Silverstone Air
| IATA | ICAO | Call sign |
| K5 | SLR | SILVERSTONE |
- Founded: 2017
- Ceased operations: 2020
- Operating bases: Wilson Airport
- Focus cities: Nairobi, Mombasa, Kisumu
- Fleet size: 11
- Destinations: 8
- Headquarters: Wilson Airport
- Key people: Mohamed Somow Managing Director Owen Muigai Owner
- Website: Homepage

= Silverstone Air =

Kenyan airline

Silverstone Air Services Limited, trading as Silverstone Air, was a privately owned airline in Kenya, licensed by the Kenya Civil Aviation Authority with an air operator's certificate.

==Location==
The headquarters of Silverstone Air were located on the ground floor of Aerlink House, at Wilson Airport, in the south-western part of Nairobi, the capital and largest city of Kenya. The geographical coordinates of the airline's headquarters are:1°19'23.0"S, 36°48'30.0"E (Latitude:-1.323056; Longitude:36.808333).

==History==
Silverstone Air was owned and operated by Kenyans. The airline was founded in 2017. It operated scheduled, charter and cargo flights inside Kenya. Scheduled flights were available to Kisumu, Mombasa, Lamu, Eldoret, Malindi, Lodwar, Ukunda.

On 12 March 2020 the airline suspended all flights due to non-compliance problems.

==Destinations==
From its hub in Nairobi Wilson Airport, the company operated scheduled services to destinations within Kenya. The airline also operated direct return flights to Mombasa from Kisumu International Airport.
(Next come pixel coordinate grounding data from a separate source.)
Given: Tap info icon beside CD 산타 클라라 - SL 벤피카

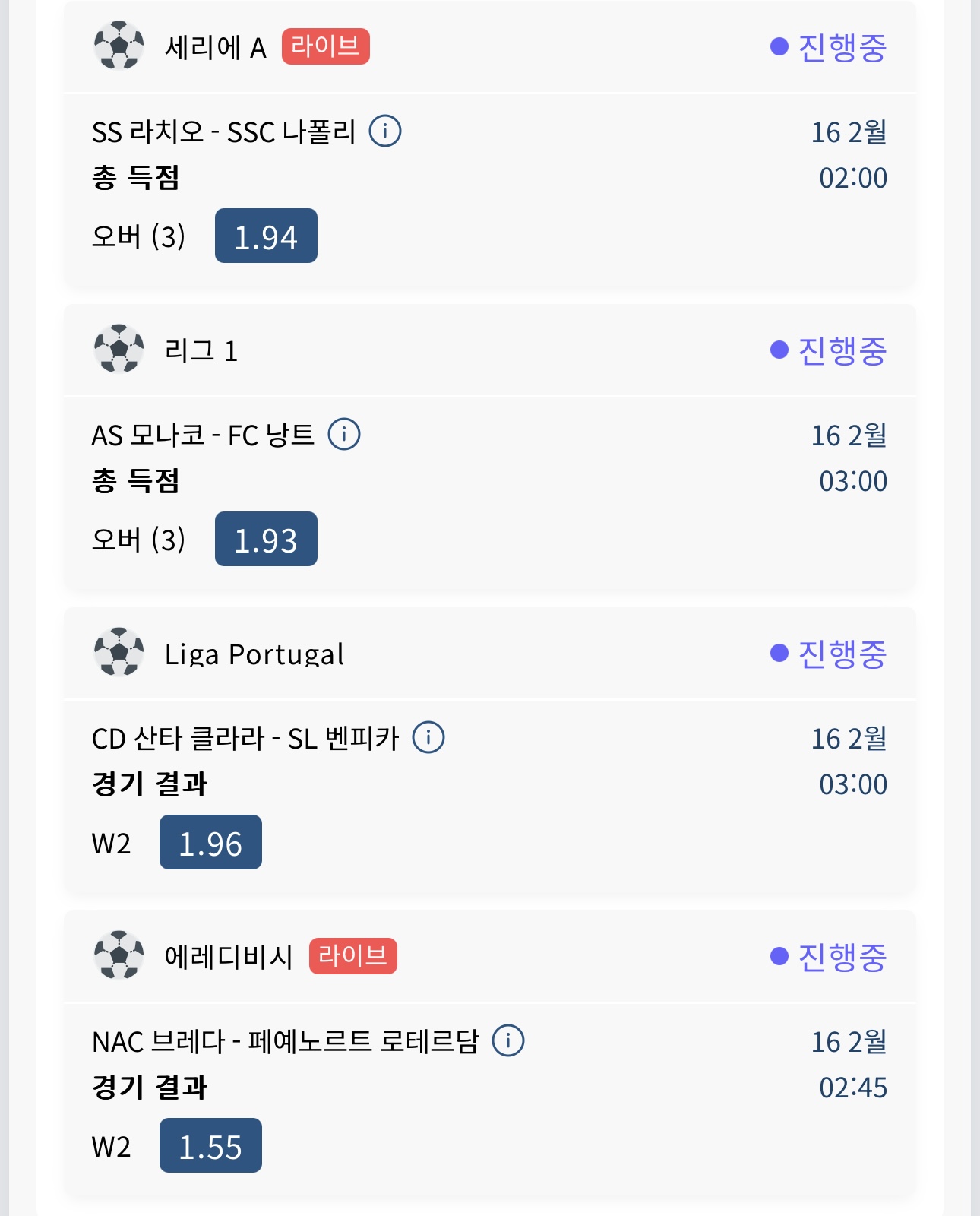Looking at the screenshot, I should click(428, 737).
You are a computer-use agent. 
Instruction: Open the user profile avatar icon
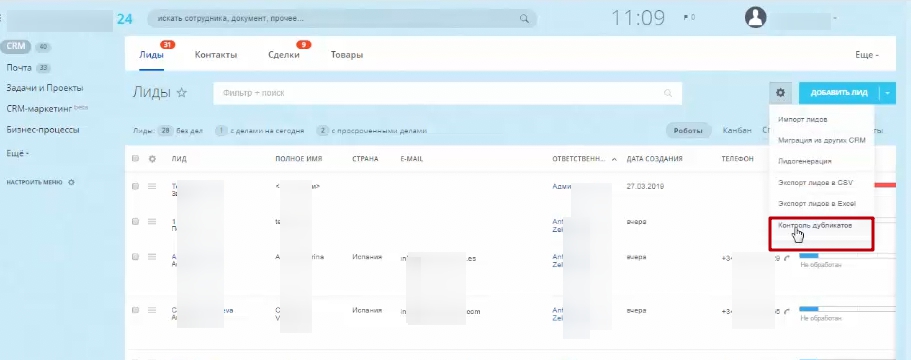[756, 17]
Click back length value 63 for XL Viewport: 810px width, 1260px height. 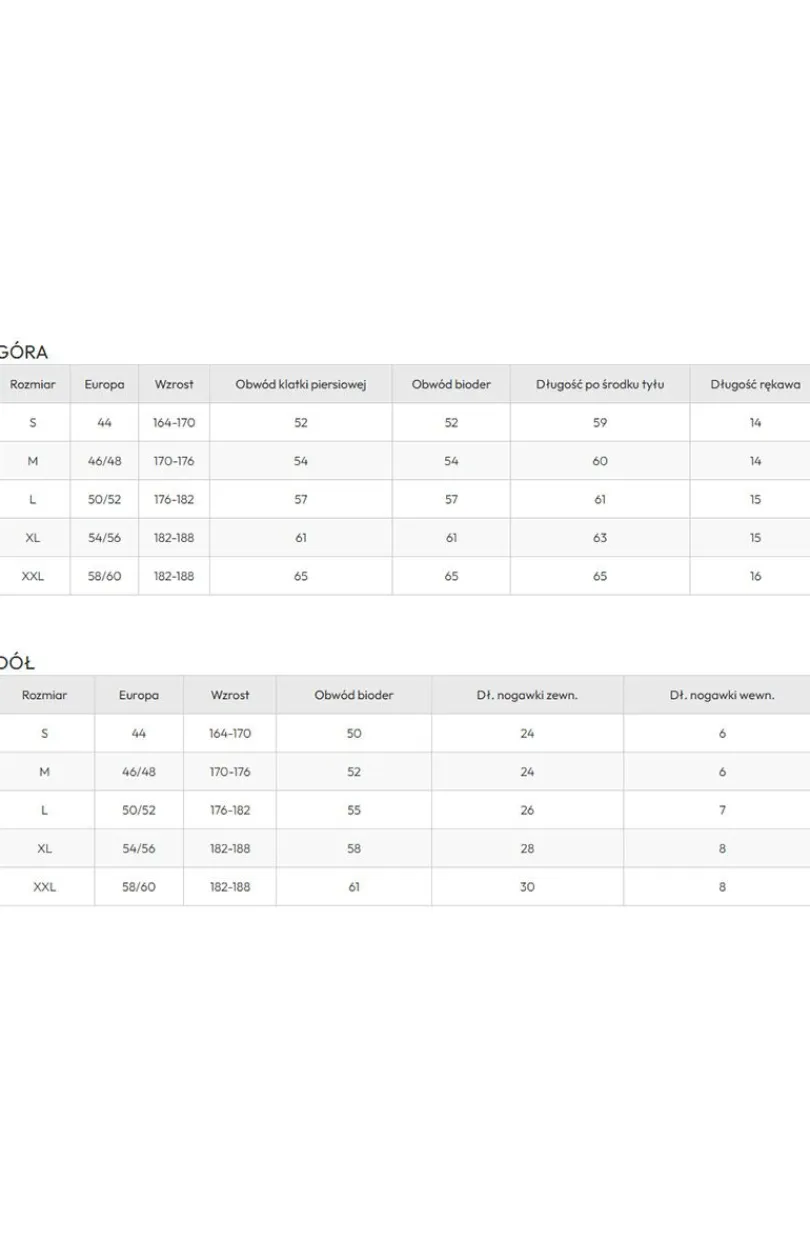tap(600, 538)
| Country | City | Airport | Notes | Refs |
|---|---|---|---|---|
| Kenya | Eldoret | Eldoret International Airport | — |  |
| Kenya | Kisumu | Kisumu International Airport | Hub |  |
| Kenya | Lamu | Lamu Airport | — |  |
| Kenya | Lodwar | Lodwar Airport | — |  |
| Kenya | Malindi | Malindi Airport | — |  |
| Kenya | Mombasa | Mombasa International Airport | — |  |
| Kenya | Nairobi | Wilson Airport | Hub |  |
| Kenya | Ukunda | Ukunda Airport | — |  |

==Fleet==
As of September 2019, Silverstone Air operated the following aircraft:

Silverstone Air
| Aircraft | In fleet | Order | Passengers | Notes |
|---|---|---|---|---|
| Bombardier CRJ 100ER(F) | 1 | 0 |  |  |
| Bombardier Dash 8-100 | 2 | 0 | 37 |  |
| Bombardier Dash 8-300 | 3 | 0 | 50 |  |
| Fokker 50 | 3 | 0 | 50 |  |
| Fokker 50F | 2 | 0 |  |  |
| Total | 11 | 0 |  |  |

==Incidents and accidents==
In September 2020, a Silverstone Air Fokker 50 cargo plane crashed in Mogadishu, Somalia during landing. No fatalities were recorded. On 12 October 2019, a Silverstone Air Fokker 50 aircraft bound for Mombasa Airport, with continuing service to Lamu Airport, veered off the runway at Wilson Airport in Nairobi. While attempting to take off, with a total of 55 people on board, 50 passengers and five crew members, the aircraft veered off the runway and crashed through the fence, coming to rest in the brush. Nine people on board were injured and the aircraft was damaged.

On 28 October 2019, a Dash 8-300, registration 5Y-BWG, operated by Silverstone Air, lost its rear-right wheel assembly on take-off from Lodwar Airport, with four passengers and five crew members on board. Originally destined for Wilson Airport in Nairobi, the flight was diverted to Eldoret International Airport, where it made a safe emergency landing. The detached wheel assembly was recovered by the public outside Lodwar Airport, in Turkana County.

As a result of a safety audit by the Kenya Civil Aviation Authority following these two accidents, the airline was ordered on 12 November 2019 by the Kenyan Civil Aviation Authority to suspend operations with the Dash 8 for seven days.

On 19 September, a Fokker 50 (5Y-MHT) after take-off at Mogadishu, the aircraft returned to the Aden Adde International Airport in Mogadishu for an emergency landing. During that landing, the aircraft veered off the runway and impacted a perimeter wall.